PROVIDED TEXT:
Apr. 12th, 2015 | 10:12 pm

"And I forget about you long enough
To forget why I needed to..."

Dear C,

I don't think you will ever understand how you selfishly and cruelly hurt me. You let everything go because J founded out about your relationship and you couldn't handle people finding out who you truly are. You broke up with me through text and continuously tried to find faults in me to crush me into pieces. I suddenly wasn't good enough for you and I became an annoyance to you. You threw me out but yet you still wanted to string me along.

I am sure I wasn't the best partner. I knew I was being clingy and I didn't let you breathe. I didn't give you the support that you needed. I am sorry I didn't listen to you or hear you out. I didn't see that I was tearing the relationship apart. However, you never did try to see my side of the story did you? Everything I said and did was wrong.

It took me 3 years to recover.

GOALS:
**a)** Copy the records verbatim, starting at the line that contains "Click the $58.03 total lead spend amount" and ending at the line that contains "Looking at the".
**b)** Continue the letter to C after its last sentence.

SUPPLIED DATA:
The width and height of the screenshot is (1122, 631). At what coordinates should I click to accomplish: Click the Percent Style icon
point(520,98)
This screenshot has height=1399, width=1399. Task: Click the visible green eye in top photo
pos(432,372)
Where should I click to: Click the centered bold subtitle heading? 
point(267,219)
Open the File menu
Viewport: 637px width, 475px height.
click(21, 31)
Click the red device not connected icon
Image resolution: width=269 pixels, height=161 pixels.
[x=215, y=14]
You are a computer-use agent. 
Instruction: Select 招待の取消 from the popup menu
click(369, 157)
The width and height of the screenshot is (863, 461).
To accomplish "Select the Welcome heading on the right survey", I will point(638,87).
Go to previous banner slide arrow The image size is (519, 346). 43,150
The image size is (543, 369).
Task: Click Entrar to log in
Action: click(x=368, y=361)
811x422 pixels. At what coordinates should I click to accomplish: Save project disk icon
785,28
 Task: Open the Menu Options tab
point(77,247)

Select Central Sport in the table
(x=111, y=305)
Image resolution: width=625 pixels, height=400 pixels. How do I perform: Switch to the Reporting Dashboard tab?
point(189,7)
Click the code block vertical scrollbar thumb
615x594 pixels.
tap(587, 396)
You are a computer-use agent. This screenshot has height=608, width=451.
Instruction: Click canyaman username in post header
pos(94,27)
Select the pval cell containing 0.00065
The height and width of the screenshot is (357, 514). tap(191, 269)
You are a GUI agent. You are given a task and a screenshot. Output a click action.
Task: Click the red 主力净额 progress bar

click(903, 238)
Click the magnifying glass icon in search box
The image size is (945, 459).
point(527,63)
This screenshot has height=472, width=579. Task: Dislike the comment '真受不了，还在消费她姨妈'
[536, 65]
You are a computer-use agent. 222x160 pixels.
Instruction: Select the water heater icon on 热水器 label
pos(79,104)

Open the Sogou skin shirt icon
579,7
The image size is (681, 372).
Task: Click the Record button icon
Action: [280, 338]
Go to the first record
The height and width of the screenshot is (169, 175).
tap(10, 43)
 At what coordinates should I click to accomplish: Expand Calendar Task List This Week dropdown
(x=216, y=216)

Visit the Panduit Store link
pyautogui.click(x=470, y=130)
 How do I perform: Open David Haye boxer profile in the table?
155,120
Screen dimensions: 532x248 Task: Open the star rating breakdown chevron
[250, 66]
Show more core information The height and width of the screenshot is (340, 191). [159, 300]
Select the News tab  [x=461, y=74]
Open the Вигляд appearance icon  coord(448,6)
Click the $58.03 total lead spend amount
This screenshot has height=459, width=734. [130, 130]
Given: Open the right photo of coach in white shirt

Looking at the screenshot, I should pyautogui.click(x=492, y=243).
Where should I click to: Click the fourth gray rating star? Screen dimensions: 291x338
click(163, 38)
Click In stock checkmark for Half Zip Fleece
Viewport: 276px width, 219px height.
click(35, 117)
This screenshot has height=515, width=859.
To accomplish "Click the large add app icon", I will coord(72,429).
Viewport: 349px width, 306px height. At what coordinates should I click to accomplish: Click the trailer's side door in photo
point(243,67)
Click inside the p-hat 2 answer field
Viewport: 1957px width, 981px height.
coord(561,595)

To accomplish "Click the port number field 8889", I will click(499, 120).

TASK-BY-TASK OUTPUTS:
**a)**
Click the $58.03 total lead spend amount
This screenshot has height=459, width=734. [130, 130]
Given: Open the right photo of coach in white shirt

Looking at the screenshot, I should pyautogui.click(x=492, y=243).

**b)**
Thought the healing was rough, I still wanted to thank you. You made me realized that I can love again. You helped me to become confident in my body and myself again. You taught me to laugh often and to just have fun. And though we didn't last long, it was nice to find home in your arms. I know that I cannot change the way you think of me now (you said so yourself) and that's ok. I have learned to accept that you can't please everyone. I don't hold anything against you anymore because I'm sure you did what you had to do.

I doubt that our path will ever cross again but I do genuinely wish you the best in everything. I still miss who you once were but I am going to leave things in the past now.

I am finally moving on.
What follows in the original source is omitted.